++++ Text provided ++++
The demand outlook for South African platinum group metals (PGMs) is set to improve following the announcement of a joint venture between Japan’s Toyota Motor Corporation and China’s Shudao Investment conglomerate. The partnership will establish a hydrogen fuel cell plant in Chengdu, China, signaling a significant investment in the country’s burgeoning hydrogen economy and strengthening its position as a global leader in hydrogen technology.
The new one-billion yuan facility in China’s Sichuan province will produce fuel cell systems and components for heavy-duty commercial vehicles, including trucks, buses, and sanitation vehicles. With operations scheduled to begin by the end of the year, the plant will support the Chengdu-Chongqing Hydrogen Corridor, which is developing into a key regional hydrogen hub. This initiative aligns with China’s national goal of achieving carbon neutrality.
According to the World Platinum Investment Council (WPIC), this development underscores the importance of the Chinese market to the hydrogen outlook. The WPIC forecasts that China will be the primary driver of the hydrogen economy, accounting for over 50% of global electrolyzer capacity by 2030 and 32% of hydrogen-linked demand for platinum.
In a related development, the Guangzhou Futures Exchange has confirmed the upcoming launch of physically-settled platinum and palladium futures, following two years of development. These contracts are benchmarked against international exchanges, and there are plans to introduce options contracts as well.
Global Green Hydrogen and PGM Demand on the Rise
This development in China is part of a broader global push toward green hydrogen. International projects are emerging worldwide, from a new green hydrogen and ammonia facility in Brazil, a joint effort involving China’s Envision, to a similar project under construction in Australia. South Africa is also a key player, with Green Hydrogen Solutions developing a project in the East London Industrial Development Zone and Hive Hydrogen advancing its Coega Green Ammonia Project.
The maritime and aviation sectors are also embracing hydrogen technology. Canada’s Ballard Power Systems is supplying fuel cell engines for vessels in Europe, while Airbus and MTU Aero Engines have partnered to develop hydrogen fuel cell propulsion for commercial aircraft.
Meanwhile, the global water electrolysis hydrogen equipment market is projected to reach $15 billion by 2034, according to a recent report from Exactitude Consultancy. The International Council on Clean Transportation has also reported that green hydrogen-powered fuel cell electric vehicles (FCEVs) have the lowest carbon emissions over their entire lifecycle.
Innovative Hydrogen Applications in Mining and Transport
The mining industry is seeing innovative applications of hydrogen fuel cells. In China, a 260-ton hydrogen fuel cell mining truck is set for deployment at a coal mine in Inner Mongolia. This follows a similar pioneering effort by Anglo American in South Africa, which developed a hydrogen mine truck as a proof of concept. Anglo American has confirmed that its Envusa wind and solar renewable energy project, a joint venture with EDF Renewables, is progressing well.
As China’s demand for PGMs continues to grow, industry analysts are closely watching its impact on global markets. The Shanghai Platinum Week recently highlighted China’s dominance in PGM consumption across the automotive, chemical, glass, hydrogen, and jewelry sectors, along with a growing interest in PGM investment.
++++ Material supplied ++++
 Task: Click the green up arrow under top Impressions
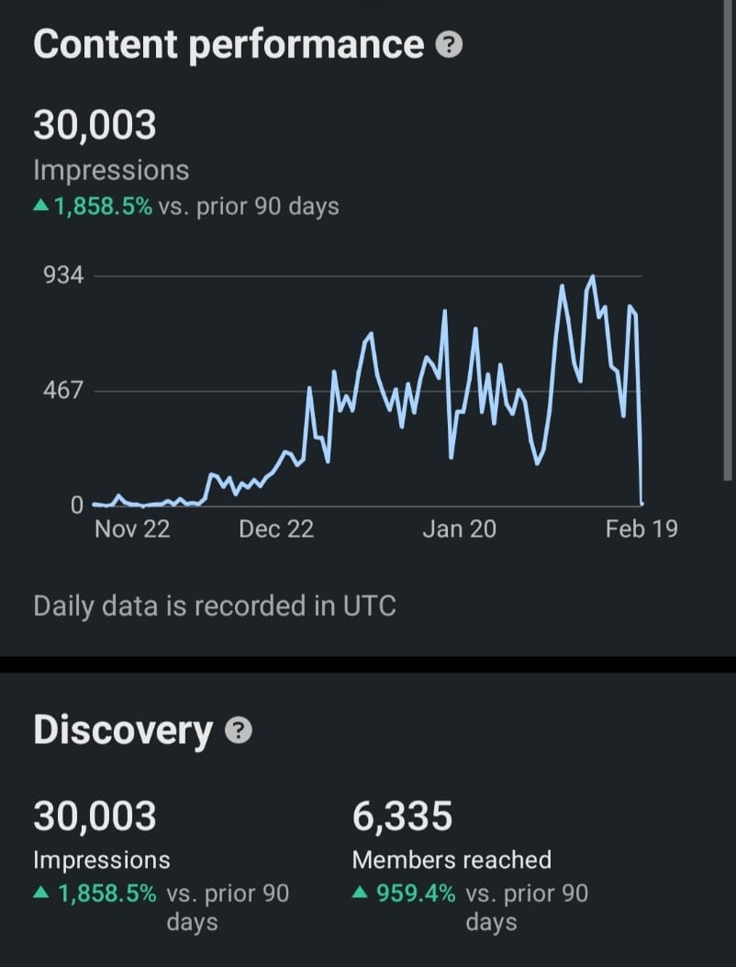click(x=40, y=207)
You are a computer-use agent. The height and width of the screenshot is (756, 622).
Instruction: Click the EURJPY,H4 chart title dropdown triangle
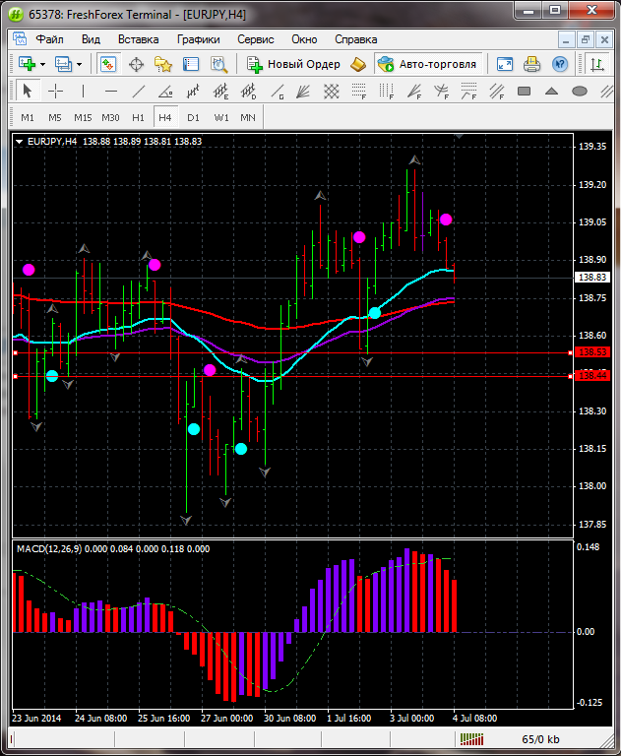point(21,142)
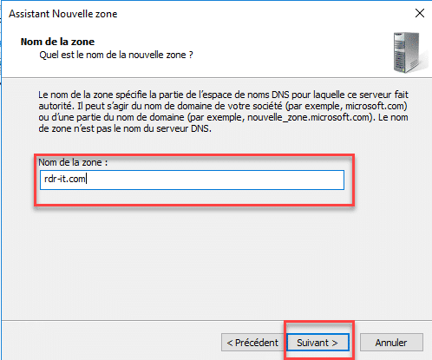Cancel the wizard with Annuler
Viewport: 432px width, 360px height.
pos(391,343)
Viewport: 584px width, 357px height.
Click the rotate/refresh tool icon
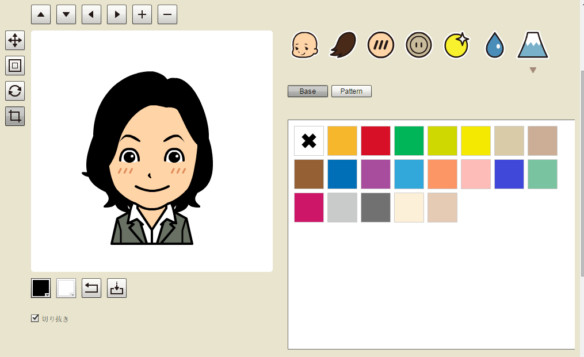click(x=15, y=91)
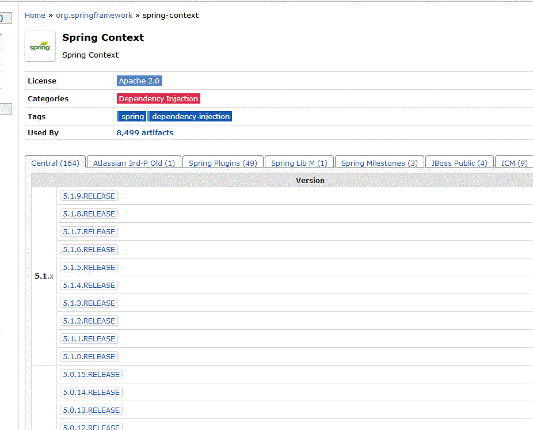
Task: Open version 5.1.0.RELEASE
Action: [89, 356]
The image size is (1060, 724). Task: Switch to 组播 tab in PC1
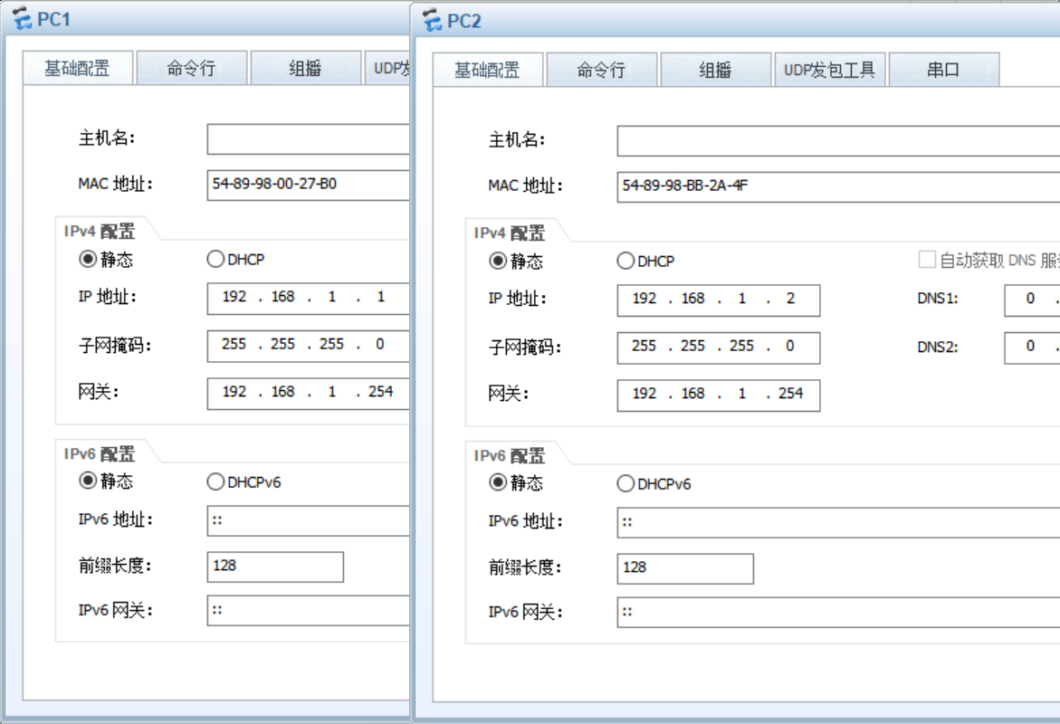click(305, 69)
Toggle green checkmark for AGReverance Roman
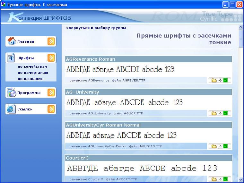244x183 pixels. point(225,80)
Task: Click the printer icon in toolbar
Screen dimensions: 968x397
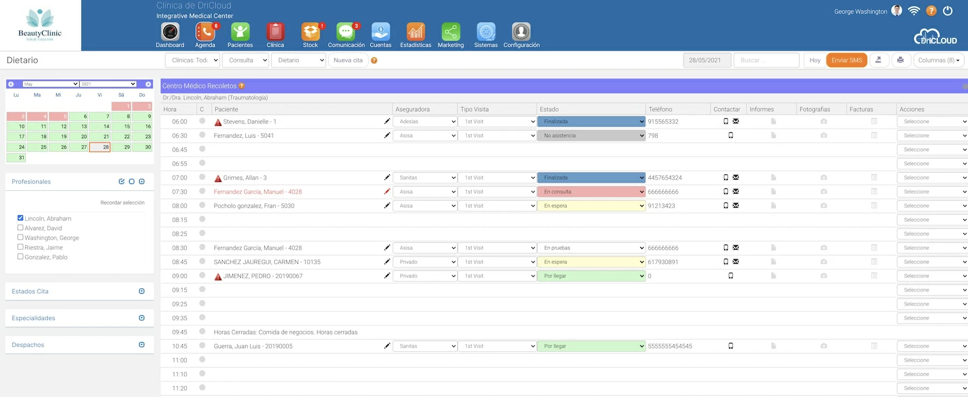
++++
■ **What the task asks**:
Answer these from the article on hydrogen and platinum demand:
1. In which city will the Toyota and Shudao Investment fuel cell plant be built?
2. What value is the global water electrolysis hydrogen equipment market projected to reach by 2034?
3. Where is the 260-ton hydrogen fuel cell mining truck set for deployment?

■ **Your solution**:
1. Chengdu, China
2. $15 billion
3. At a coal mine in Inner Mongolia